From 9642b75581cb3e2cc050faba1e1a26390fbf0e3f Mon Sep 17 00:00:00 2001
From: YeAnbang <anbangy2@outlook.com>
Date: Wed, 30 Apr 2025 22:59:54 +0800
Subject: [PATCH] upgrade reward math verification

---
 .../ColossalChat/coati/distributed/reward/reward_fn.py   | 9 +++------
 1 file changed, 3 insertions(+), 6 deletions(-)

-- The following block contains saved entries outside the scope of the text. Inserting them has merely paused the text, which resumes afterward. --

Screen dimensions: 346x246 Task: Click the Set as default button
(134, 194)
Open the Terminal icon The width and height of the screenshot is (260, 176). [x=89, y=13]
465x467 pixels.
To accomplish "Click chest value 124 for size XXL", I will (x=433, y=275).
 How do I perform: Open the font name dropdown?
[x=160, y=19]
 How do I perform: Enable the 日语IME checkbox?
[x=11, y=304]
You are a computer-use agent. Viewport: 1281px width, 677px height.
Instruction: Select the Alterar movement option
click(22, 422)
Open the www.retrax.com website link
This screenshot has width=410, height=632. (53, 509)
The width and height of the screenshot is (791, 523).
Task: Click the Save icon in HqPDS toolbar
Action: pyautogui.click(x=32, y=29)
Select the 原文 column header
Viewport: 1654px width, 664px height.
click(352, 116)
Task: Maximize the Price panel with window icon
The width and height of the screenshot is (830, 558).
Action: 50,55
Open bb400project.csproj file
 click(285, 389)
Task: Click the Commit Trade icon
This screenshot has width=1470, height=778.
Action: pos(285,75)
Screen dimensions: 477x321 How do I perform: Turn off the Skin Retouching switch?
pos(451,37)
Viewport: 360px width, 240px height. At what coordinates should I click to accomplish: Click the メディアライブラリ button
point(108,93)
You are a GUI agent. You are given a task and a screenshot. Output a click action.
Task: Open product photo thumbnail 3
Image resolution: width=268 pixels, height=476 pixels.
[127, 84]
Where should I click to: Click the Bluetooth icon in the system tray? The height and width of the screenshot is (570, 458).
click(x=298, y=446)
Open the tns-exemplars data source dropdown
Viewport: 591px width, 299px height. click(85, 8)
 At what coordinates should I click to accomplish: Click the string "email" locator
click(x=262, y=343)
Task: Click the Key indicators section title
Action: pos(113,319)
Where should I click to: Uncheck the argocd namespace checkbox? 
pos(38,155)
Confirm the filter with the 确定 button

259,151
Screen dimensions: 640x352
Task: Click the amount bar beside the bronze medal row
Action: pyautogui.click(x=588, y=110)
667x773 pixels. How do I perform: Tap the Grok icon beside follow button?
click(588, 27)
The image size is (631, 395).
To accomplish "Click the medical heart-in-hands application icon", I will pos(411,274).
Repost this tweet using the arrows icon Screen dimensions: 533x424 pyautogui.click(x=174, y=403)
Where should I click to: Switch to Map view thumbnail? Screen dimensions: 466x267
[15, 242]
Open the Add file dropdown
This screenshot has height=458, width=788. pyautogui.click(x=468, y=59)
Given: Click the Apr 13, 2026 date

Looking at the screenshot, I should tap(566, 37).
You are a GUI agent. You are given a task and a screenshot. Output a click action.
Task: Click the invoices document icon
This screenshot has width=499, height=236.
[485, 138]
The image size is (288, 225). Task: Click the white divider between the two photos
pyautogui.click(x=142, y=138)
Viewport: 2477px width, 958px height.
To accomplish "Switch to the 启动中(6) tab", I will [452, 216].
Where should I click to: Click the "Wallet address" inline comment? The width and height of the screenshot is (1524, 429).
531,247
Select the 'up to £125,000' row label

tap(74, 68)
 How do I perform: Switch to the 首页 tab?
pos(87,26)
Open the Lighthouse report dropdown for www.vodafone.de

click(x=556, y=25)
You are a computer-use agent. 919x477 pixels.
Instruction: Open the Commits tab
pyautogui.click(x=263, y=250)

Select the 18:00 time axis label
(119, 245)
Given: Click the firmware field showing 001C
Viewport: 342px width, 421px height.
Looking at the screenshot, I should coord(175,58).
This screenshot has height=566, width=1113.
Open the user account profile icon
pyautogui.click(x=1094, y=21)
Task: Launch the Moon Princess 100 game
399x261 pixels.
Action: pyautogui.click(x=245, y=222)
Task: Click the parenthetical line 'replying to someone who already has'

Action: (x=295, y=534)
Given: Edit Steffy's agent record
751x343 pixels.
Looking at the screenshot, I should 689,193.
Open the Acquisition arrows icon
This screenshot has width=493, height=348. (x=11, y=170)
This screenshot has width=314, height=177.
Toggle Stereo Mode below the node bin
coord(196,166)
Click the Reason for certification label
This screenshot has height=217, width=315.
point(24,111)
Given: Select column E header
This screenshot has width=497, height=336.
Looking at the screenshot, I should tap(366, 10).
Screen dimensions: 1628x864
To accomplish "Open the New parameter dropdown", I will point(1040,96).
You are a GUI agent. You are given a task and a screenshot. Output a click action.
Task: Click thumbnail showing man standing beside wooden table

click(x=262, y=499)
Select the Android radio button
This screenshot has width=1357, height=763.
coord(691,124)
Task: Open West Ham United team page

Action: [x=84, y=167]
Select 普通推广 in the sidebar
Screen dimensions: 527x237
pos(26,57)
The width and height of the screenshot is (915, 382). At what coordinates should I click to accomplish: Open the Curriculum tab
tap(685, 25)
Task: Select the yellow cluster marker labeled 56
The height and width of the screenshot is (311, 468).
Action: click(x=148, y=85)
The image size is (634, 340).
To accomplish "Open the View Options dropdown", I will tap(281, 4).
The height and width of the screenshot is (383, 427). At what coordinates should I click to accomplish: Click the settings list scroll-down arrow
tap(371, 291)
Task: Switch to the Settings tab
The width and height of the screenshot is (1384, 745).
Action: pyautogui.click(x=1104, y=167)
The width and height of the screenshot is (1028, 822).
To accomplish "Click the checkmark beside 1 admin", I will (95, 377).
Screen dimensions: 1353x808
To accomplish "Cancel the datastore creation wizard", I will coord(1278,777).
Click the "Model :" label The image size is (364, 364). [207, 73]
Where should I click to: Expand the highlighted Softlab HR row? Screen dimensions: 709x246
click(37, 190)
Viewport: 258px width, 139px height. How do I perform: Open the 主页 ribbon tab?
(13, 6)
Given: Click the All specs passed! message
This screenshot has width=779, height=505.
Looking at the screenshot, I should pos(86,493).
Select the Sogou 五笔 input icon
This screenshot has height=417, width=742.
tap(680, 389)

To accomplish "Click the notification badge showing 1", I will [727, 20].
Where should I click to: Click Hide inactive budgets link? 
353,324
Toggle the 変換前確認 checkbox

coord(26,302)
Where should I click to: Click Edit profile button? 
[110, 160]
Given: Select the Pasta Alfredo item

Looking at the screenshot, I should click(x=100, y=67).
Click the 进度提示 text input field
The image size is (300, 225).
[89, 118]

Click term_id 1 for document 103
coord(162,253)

diff --git a/applications/ColossalChat/coati/distributed/reward/reward_fn.py b/applications/ColossalChat/coati/distributed/reward/reward_fn.py
index 14d340dc4..6844d700a 100644
--- a/applications/ColossalChat/coati/distributed/reward/reward_fn.py
+++ b/applications/ColossalChat/coati/distributed/reward/reward_fn.py
@@ -1,4 +1,5 @@
 import torch
+from math_verify import parse, verify
 
 from .reward_utils import extract_boxed_solution, extract_solution, validate_response_structure
 
@@ -35,11 +36,7 @@ def math_reward_fn(input_ids, gt_answer, response_idx, **kwargs):
         format_acc += 1
 
     # Check answer accuracy, answer is considered correct if the answer is correct and the format is valid
-    if (
-        format_valid
-        and final_answer is not None
-        and gt_answer.strip().replace(" ", "").lower() == final_answer.strip().replace(" ", "").lower()
-    ):
+    if format_valid and final_answer is not None and verify(parse(gt_answer.strip()), parse(final_answer.strip())):
         ans_acc += 1
         reward += acc_score
 
@@ -91,7 +88,7 @@ def boxed_math_reward_fn(input_ids, gt_answer, response_idx, **kwargs):
         reward += format_score
 
     # Check answer accuracy, answer is considered correct if the answer is correct and the format is valid
-    if format_valid and final_answer is not None and gt_answer.strip().lower() == final_answer.strip().lower():
+    if format_valid and final_answer is not None and verify(parse(gt_answer.strip()), parse(final_answer.strip())):
         ans_acc += 1
         reward += acc_score